Het doet me nadenken over het begrip ‘vragen stellen’. Stel je de juiste vragen, dan kunnen vragen je vooruithelpen. Je een oplossing aanreiken voor de uitdagingen op je pad. Je relaties met anderen versterken. Zorgen voor meer wederzijds begrip. Je creativiteit aanwakkeren om met iets nieuws te komen. Je energie en focus richten op waar je naartoe wil.
Maar stel je voortdurend de foute vragen, of misschien zelfs helemaal geen vragen, wanneer je bijvoorbeeld defensief reageert en meteen in de aanval gaat, dan zijn de gevolgen navenant. Dan verslechteren relaties met anderen. Ontstaan er ruzies. Gaat al je focus en energie naar het probleem in plaats van naar een mogelijke oplossing. Enzovoort.
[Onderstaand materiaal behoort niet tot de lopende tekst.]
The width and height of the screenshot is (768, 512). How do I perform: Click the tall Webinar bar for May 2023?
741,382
Maar wat zijn dan goede vragen? En wat de slechte? En vooral, hoe kan je een slechte vraag ombuigen naar een goede, eenmaal je je daarvan bewust bent? Ik vind het een interessant experiment en besluit mezelf als onderzoeksvoorwerp aan te duiden. Een simpel voorbeeld: de zaken lopen niet zoals ik zou willen. Ik stel mezelf de vraag: ‘Waarom lukt dit niet?’ En ja hoor, voor ik het goed en wel besef, kan ik een lange lijst van redenen opdreunen waarom dit inderdaad maar niet wil lukken voor me.
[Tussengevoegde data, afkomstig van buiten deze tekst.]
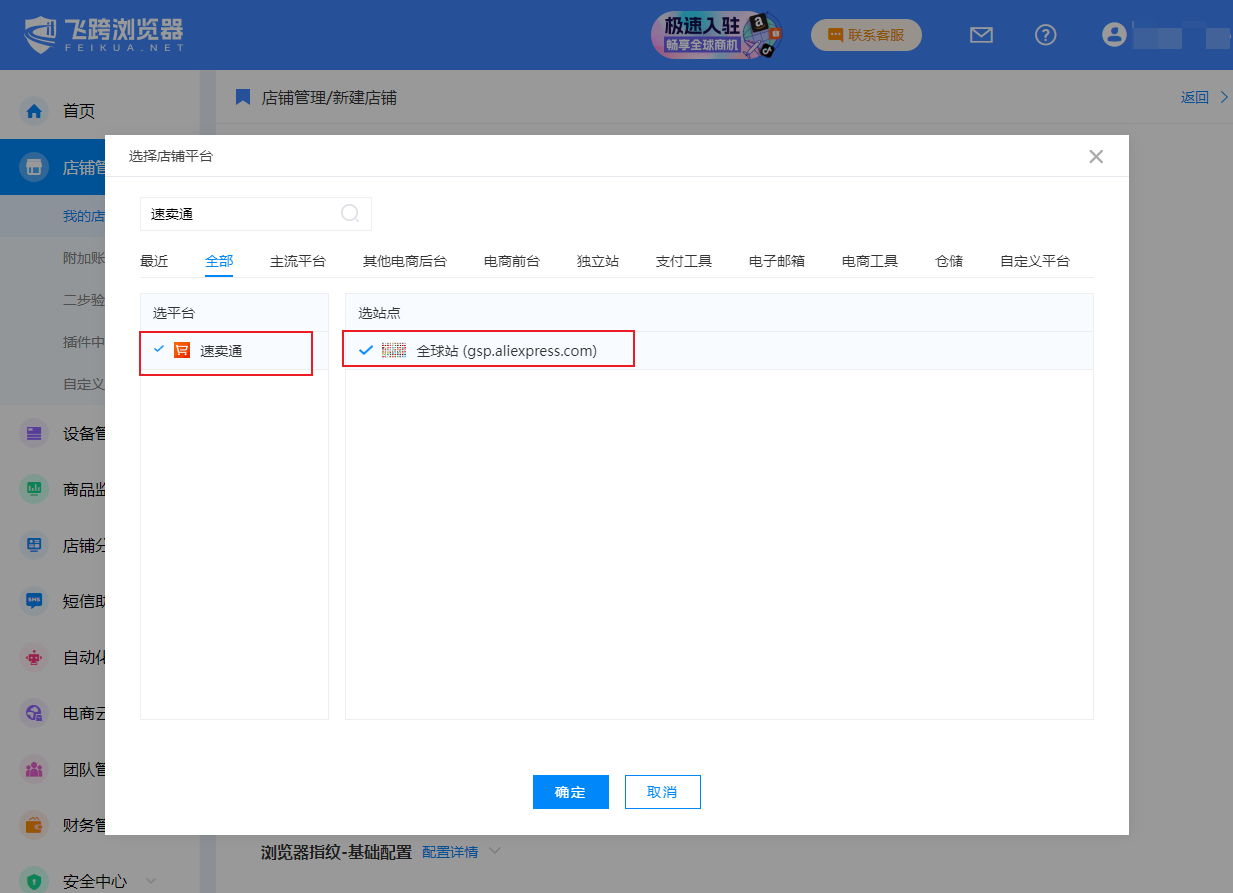Click the 极速入驻 promotional banner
Helpt die lijst me? Mmm, niet echt. Integendeel. Ze motiveert me totaal niet. En ik ga zelfs geloven dat het me nooit gaat lukken. Dus… laten we eens een andere vraag op tafel gooien. Waarom zou ik mezelf niet vragen: ‘Hoe kan dit wel lukken?’. Ik voel mijn brein een beetje tegenspartelen wanneer ik het deze vraag voorschotel. Dit is duidelijk niet het denkpatroon dat het gewend is. Ik vraag het om met iets nieuws te komen en dat vraagt duidelijk meer energie en denkwerk dan hetzelfde lijstje opdreunen dat het zo gewend is.
Maar toch… na enkele ogenblikken komen er mogelijke antwoorden. Ideetjes om het probleem op te lossen. Meteen krabbel ik ze neer en begin zo een nieuwe lijst. Eentje die me ongetwijfeld wel vooruit gaat helpen.